• [EXERCISE] Provide an exact copy of the data, excluding the images.
***** DATA SUPPLIED
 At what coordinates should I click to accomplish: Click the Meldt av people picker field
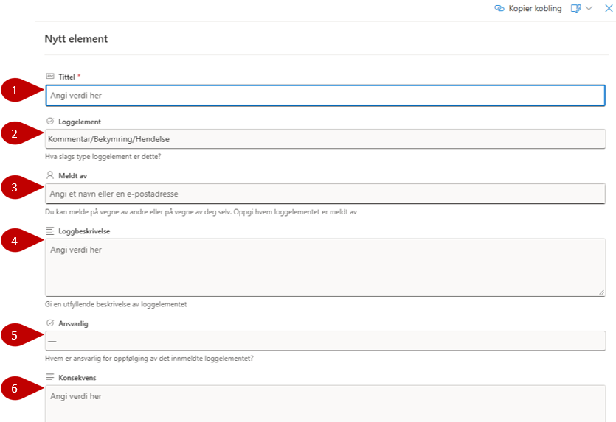point(325,194)
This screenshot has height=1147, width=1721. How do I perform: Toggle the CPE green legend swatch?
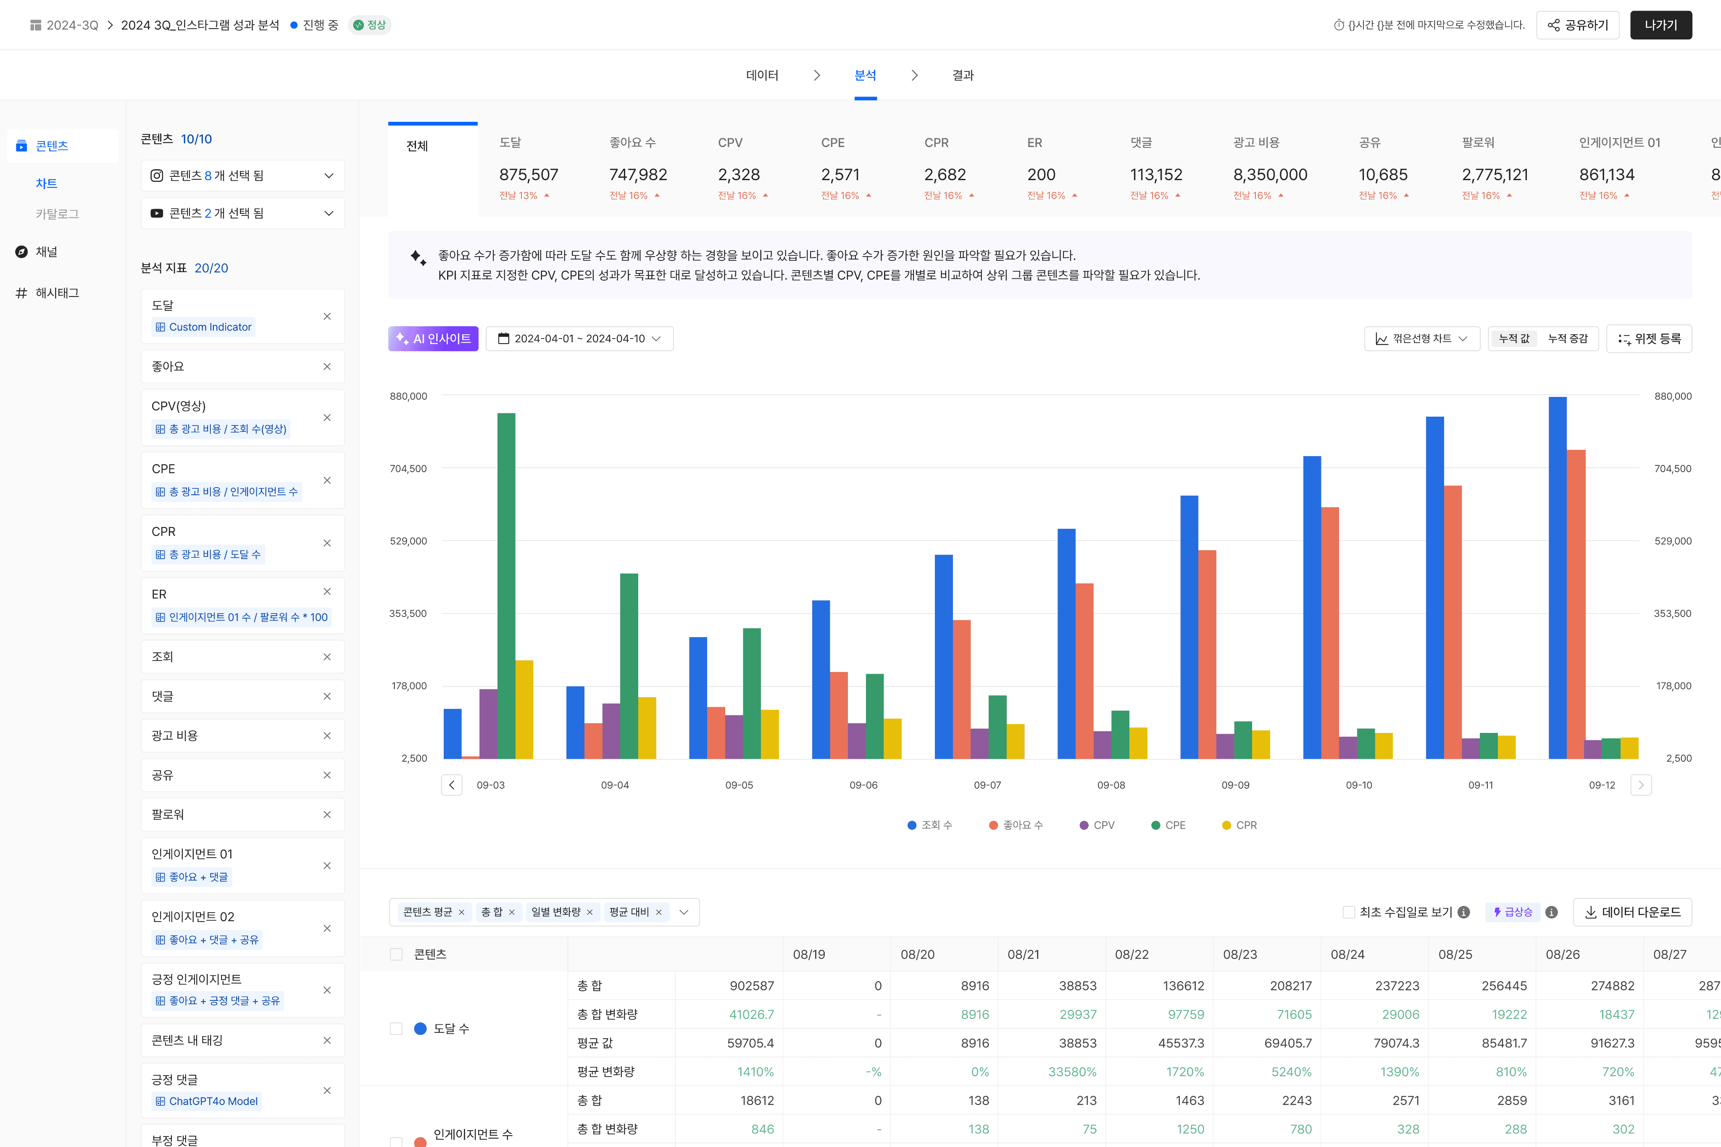pyautogui.click(x=1155, y=825)
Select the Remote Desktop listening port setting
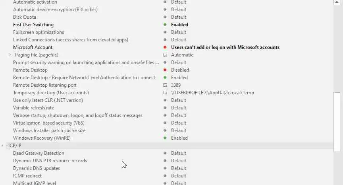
**********
• [PROBLEM SOLUTION]
 At what coordinates should I click to accomplish: Click the Meldt av people picker field
point(325,194)
This screenshot has height=1147, width=1721. How do I perform: Toggle the CPE green legend swatch?
pyautogui.click(x=1155, y=825)
Select the Remote Desktop listening port setting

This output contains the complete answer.